[Text and element pointing records]
================================

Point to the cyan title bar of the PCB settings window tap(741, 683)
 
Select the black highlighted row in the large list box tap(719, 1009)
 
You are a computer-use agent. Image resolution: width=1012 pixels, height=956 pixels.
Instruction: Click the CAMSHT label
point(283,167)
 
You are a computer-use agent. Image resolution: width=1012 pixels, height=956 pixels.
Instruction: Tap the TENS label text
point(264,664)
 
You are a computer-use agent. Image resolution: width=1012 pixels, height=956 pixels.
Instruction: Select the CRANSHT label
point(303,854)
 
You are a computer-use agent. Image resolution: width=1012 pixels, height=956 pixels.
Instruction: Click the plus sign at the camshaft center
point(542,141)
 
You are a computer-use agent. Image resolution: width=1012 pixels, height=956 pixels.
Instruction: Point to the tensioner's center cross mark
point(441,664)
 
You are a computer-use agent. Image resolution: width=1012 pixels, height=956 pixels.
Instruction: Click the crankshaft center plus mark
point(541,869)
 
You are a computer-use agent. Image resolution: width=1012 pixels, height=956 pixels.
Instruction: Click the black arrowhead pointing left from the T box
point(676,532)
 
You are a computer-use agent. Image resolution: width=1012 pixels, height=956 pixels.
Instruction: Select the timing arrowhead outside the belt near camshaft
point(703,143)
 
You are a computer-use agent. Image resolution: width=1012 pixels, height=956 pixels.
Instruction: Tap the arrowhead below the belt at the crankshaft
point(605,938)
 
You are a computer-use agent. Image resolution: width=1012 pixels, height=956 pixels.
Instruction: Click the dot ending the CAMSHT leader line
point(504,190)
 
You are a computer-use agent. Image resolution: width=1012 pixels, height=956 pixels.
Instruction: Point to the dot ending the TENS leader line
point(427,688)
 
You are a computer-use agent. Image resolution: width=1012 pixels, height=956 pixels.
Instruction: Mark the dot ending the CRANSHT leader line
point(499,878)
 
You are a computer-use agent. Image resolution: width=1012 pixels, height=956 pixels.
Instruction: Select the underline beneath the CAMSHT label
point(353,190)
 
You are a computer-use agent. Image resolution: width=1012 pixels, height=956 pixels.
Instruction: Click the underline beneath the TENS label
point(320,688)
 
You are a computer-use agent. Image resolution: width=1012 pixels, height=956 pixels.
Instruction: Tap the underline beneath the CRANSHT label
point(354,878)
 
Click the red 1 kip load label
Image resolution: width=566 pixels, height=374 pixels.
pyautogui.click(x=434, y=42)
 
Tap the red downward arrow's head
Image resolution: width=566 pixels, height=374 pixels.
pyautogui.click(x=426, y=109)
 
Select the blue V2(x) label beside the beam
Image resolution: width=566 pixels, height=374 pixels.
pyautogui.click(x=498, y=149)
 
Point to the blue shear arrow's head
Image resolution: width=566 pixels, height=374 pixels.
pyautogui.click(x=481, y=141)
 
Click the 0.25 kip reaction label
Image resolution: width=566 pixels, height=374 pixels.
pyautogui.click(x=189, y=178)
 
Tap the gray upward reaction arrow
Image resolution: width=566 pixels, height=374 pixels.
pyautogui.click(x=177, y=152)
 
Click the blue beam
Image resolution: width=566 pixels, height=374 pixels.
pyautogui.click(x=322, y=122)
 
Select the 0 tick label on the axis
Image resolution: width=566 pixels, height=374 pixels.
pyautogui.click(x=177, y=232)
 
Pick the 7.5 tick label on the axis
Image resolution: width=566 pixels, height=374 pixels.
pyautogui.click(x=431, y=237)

================================

**Task description:** Extract every line in the records that contains the word "center".

**Reply:**
Instruction: Click the plus sign at the camshaft center
Instruction: Point to the tensioner's center cross mark
Instruction: Click the crankshaft center plus mark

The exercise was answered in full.